As a boy, Pananon made many family trips to his parent’s country of origin.

“Every two years, my family and I would return to Thailand, but we would take the longest route possible which enabled me to see many different countries in the process,” the colonel said. “Perhaps the travels of my youth, experiencing other cultures and countries, contributed to the appeal of military service.”

Though he knew from an early age he wanted to become a pilot, it did not come easily.

“In high school I was a poor student,” Pananon recalled. “I had dreams and aspirations, but I didn’t do the things that I was supposed to do… such as be responsible and get good grades. However, had I been a stellar student, I’m not sure I would be where I am today.”

After high school he found himself working as a pizza deliveryman, but a visit from a U.S. Marine Corps recruiter changed his life forever.

“I wouldn’t be here if it hadn’t been for those five years in the Marine Corps and seeing things through their lens,” Pananon explained. “I was in the aviation side of the Marines, and it reignited my love for it -- that desire to fly was pivotal in providing me the fire I needed to finish my education and reach my goal.”

After he left the Marine Corps, Pananon began his march toward becoming a pilot.

“I sought out Embry-Riddle Aeronautical University because they had Air Force ROTC and an aviation program,” Pananon said. “I was going to get my degree and fly while I was doing it.
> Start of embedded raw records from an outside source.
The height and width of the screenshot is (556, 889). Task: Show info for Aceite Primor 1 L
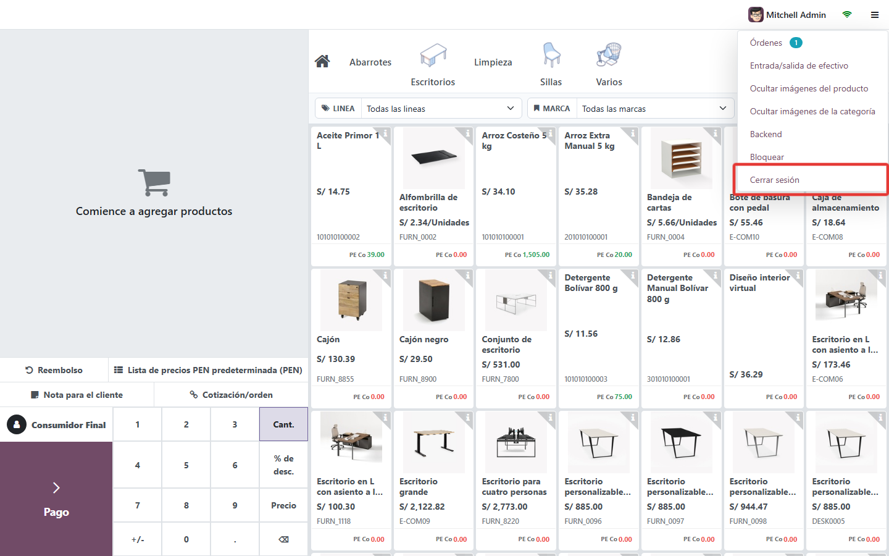click(x=385, y=133)
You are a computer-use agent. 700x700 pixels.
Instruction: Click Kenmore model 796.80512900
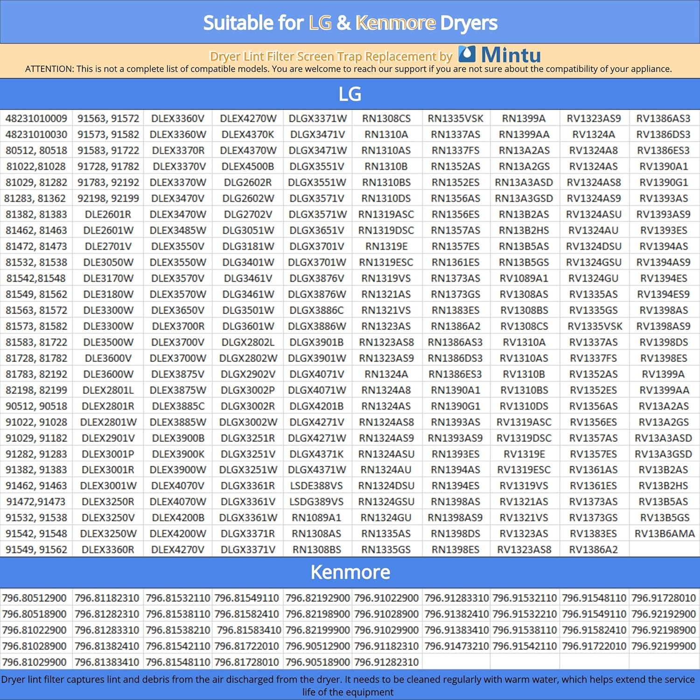tap(35, 598)
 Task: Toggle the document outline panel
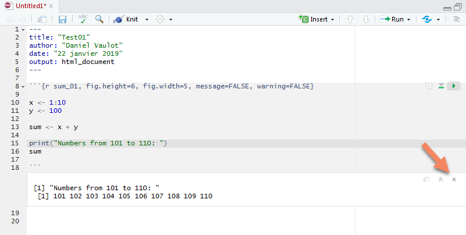coord(456,19)
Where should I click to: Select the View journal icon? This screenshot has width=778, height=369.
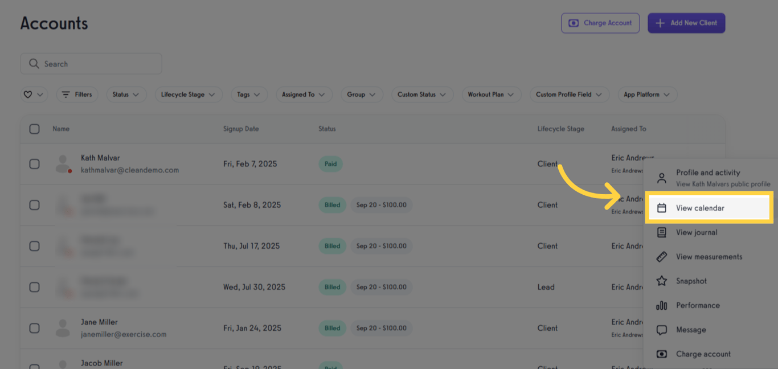[x=661, y=232]
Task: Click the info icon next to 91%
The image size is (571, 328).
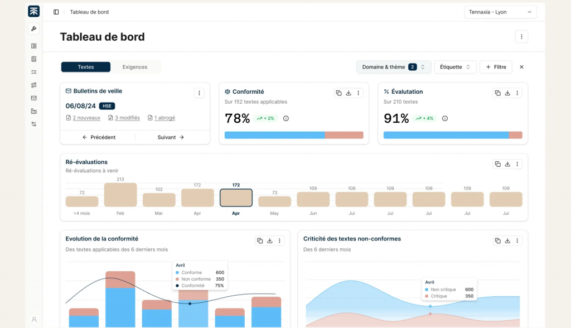Action: (x=444, y=118)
Then as soon as I got that diploma, my future would be assured. It was going to be perfect. I did everything I was told to become a pilot, but when it came time for selection, they told me that I was too old to go to training.”

Pananon continued his journey as a maintenance officer, but he never forgot about flying.
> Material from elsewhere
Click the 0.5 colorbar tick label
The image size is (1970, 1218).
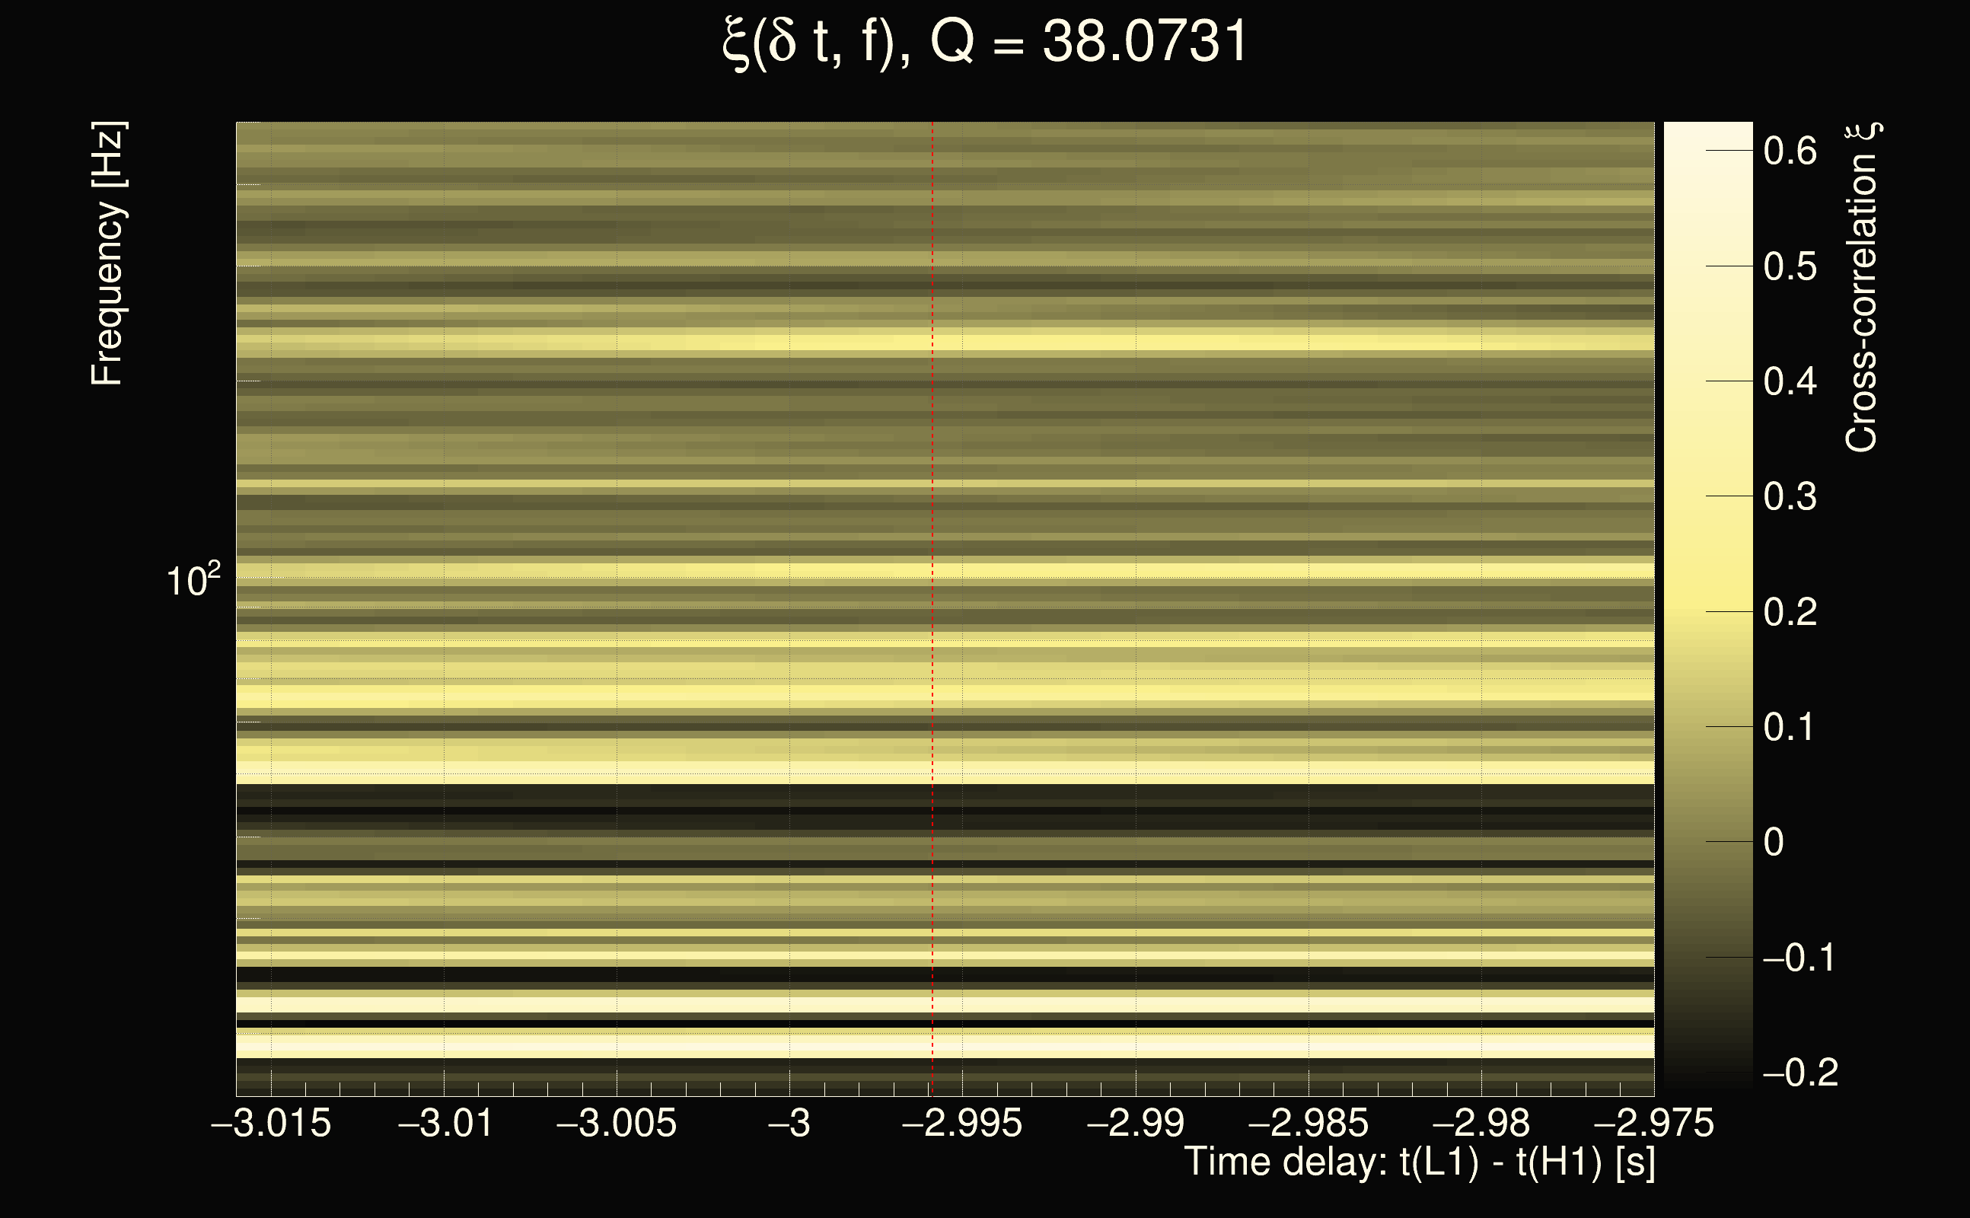(1790, 267)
“I remember feeling disappointed, like I was losing my dream, but I said to myself, ‘If I can’t fly them, I want to fix them,’” he explained. “Later, I found out that if you were on active duty, you could apply for an age waiver. So, I applied for the waiver and received a one-time opportunity to go to pilot training, and the rest is history.”

During his flying career, Pananon had a realization that put everything in perspective.

“I remember during Desert Shield, as a young Marine, taking apart our helicopters and loading them onto a C-5 Galaxy headed for Saudi Arabia,” Pananon said. “It came full circle for me years later in Iraq; at that time I was flying C-5’s, my aircraft was carrying the same type of helicopters I worked on as a Marine back to the United States. That was when I realized how far I’d come in my military career.”

From Marine to aircraft commander, and now commander of the 100th ARW, Pananon isn’t slowing down anytime soon.

“We are good right now, but I am sure we can be better,” he said. “The second you think you’ve reached the summit is the moment that you are probably failing. This piece of advice has stuck with me for a long time. Whenever I walk into an organization, I’m looking and asking myself, ‘what do I need to do to make the organization better?’ I know I’m not the only one thinking this, and I don’t want to be.”

As a commander, Pananon is passionate, not only about the success of his unit, but also the Airmen in it.

“I want to make sure Airmen and their families are taken care of and know they’re valued,” he said. “As long as we do that, then I think they’re going to be more able to execute the mission and do it with some zeal. If we give them the resources they need and set the conditions for their success, they are going to make it.”

While his plans for the wing may only be known to him, one thing is for certain, he will not be resting on his laurels.

“My goal is to continue to ensure that the legacy that has been built remains untarnished, and to build upon the incredible foundation that we already have which was fortified by all my predecessors,” Pananon said.